AVAILABLE RECORDS section start

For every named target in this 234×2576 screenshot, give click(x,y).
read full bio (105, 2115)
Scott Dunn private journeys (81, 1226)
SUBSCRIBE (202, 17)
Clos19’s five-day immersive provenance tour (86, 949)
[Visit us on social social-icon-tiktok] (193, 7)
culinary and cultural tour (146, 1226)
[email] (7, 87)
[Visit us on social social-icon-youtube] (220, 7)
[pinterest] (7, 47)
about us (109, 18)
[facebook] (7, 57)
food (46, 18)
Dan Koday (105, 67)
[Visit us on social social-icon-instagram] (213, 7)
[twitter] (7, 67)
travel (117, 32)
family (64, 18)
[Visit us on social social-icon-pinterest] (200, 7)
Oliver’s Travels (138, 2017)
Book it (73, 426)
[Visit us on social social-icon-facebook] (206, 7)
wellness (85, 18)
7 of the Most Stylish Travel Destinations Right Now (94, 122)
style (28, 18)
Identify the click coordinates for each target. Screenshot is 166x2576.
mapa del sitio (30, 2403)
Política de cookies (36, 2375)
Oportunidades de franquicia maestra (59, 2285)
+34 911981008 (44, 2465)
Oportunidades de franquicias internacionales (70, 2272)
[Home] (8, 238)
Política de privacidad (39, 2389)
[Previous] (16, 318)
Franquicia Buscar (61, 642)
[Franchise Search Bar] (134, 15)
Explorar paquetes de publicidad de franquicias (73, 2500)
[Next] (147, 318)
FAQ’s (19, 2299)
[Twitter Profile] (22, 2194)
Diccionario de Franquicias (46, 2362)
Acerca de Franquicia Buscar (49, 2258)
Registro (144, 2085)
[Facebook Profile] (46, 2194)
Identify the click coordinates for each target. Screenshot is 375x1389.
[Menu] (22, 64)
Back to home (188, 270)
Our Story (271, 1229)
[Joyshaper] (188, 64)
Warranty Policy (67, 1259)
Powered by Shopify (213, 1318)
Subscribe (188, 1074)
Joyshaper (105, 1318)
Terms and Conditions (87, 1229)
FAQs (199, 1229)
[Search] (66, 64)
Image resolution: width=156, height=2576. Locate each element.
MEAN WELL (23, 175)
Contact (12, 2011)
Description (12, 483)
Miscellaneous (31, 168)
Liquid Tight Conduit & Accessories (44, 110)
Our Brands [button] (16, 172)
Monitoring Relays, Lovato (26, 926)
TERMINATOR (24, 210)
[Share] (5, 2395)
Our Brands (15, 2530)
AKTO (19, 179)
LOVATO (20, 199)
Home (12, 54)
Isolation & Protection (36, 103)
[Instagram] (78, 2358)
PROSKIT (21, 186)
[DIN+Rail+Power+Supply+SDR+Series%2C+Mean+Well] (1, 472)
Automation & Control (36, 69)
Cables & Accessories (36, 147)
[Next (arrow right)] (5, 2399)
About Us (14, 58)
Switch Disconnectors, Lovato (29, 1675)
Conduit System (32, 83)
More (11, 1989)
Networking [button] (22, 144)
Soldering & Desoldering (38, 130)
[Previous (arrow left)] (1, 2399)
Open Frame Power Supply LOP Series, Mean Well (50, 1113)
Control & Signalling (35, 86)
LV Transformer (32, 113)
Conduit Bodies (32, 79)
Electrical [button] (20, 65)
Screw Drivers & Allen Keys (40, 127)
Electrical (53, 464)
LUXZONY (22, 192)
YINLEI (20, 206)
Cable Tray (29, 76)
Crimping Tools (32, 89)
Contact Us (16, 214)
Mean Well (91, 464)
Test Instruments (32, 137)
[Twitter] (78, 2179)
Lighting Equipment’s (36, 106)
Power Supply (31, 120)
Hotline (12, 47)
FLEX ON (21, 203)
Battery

AVAILABLE RECORDS section end

Line by line, repeat everything in the records verbatim.

For every named target in this 234×2576 screenshot, give click(x,y).
read full bio (105, 2115)
Scott Dunn private journeys (81, 1226)
SUBSCRIBE (202, 17)
Clos19’s five-day immersive provenance tour (86, 949)
[Visit us on social social-icon-tiktok] (193, 7)
culinary and cultural tour (146, 1226)
[email] (7, 87)
[Visit us on social social-icon-youtube] (220, 7)
[pinterest] (7, 47)
about us (109, 18)
[facebook] (7, 57)
food (46, 18)
Dan Koday (105, 67)
[Visit us on social social-icon-instagram] (213, 7)
[twitter] (7, 67)
travel (117, 32)
family (64, 18)
[Visit us on social social-icon-pinterest] (200, 7)
Oliver’s Travels (138, 2017)
Book it (73, 426)
[Visit us on social social-icon-facebook] (206, 7)
wellness (85, 18)
7 of the Most Stylish Travel Destinations Right Now (94, 122)
style (28, 18)
Identify the click coordinates for each target. Screenshot is 166x2576.
mapa del sitio (30, 2403)
Política de cookies (36, 2375)
Oportunidades de franquicia maestra (59, 2285)
+34 911981008 (44, 2465)
Oportunidades de franquicias internacionales (70, 2272)
[Home] (8, 238)
Política de privacidad (39, 2389)
[Previous] (16, 318)
Franquicia Buscar (61, 642)
[Franchise Search Bar] (134, 15)
Explorar paquetes de publicidad de franquicias (73, 2500)
[Next] (147, 318)
FAQ’s (19, 2299)
[Twitter Profile] (22, 2194)
Diccionario de Franquicias (46, 2362)
Acerca de Franquicia Buscar (49, 2258)
Registro (144, 2085)
[Facebook Profile] (46, 2194)
Identify the click coordinates for each target. Screenshot is 375x1389.
[Menu] (22, 64)
Back to home (188, 270)
Our Story (271, 1229)
[Joyshaper] (188, 64)
Warranty Policy (67, 1259)
Powered by Shopify (213, 1318)
Subscribe (188, 1074)
Joyshaper (105, 1318)
Terms and Conditions (87, 1229)
FAQs (199, 1229)
[Search] (66, 64)
Image resolution: width=156, height=2576. Locate each element.
MEAN WELL (23, 175)
Contact (12, 2011)
Description (12, 483)
Miscellaneous (31, 168)
Liquid Tight Conduit & Accessories (44, 110)
Our Brands [button] (16, 172)
Monitoring Relays, Lovato (26, 926)
TERMINATOR (24, 210)
[Share] (5, 2395)
Our Brands (15, 2530)
AKTO (19, 179)
LOVATO (20, 199)
Home (12, 54)
Isolation & Protection (36, 103)
[Instagram] (78, 2358)
PROSKIT (21, 186)
[DIN+Rail+Power+Supply+SDR+Series%2C+Mean+Well] (1, 472)
Automation & Control (36, 69)
Cables & Accessories (36, 147)
[Next (arrow right)] (5, 2399)
About Us (14, 58)
Switch Disconnectors, Lovato (29, 1675)
Conduit System (32, 83)
More (11, 1989)
Networking [button] (22, 144)
Soldering & Desoldering (38, 130)
[Previous (arrow left)] (1, 2399)
Open Frame Power Supply LOP Series, Mean Well (50, 1113)
Control & Signalling (35, 86)
LV Transformer (32, 113)
Conduit Bodies (32, 79)
Electrical [button] (20, 65)
Screw Drivers & Allen Keys (40, 127)
Electrical (53, 464)
LUXZONY (22, 192)
YINLEI (20, 206)
Cable Tray (29, 76)
Crimping Tools (32, 89)
Contact Us (16, 214)
Mean Well (91, 464)
Test Instruments (32, 137)
[Twitter] (78, 2179)
Lighting Equipment’s (36, 106)
Power Supply (31, 120)
Hotline (12, 47)
FLEX ON (21, 203)
Battery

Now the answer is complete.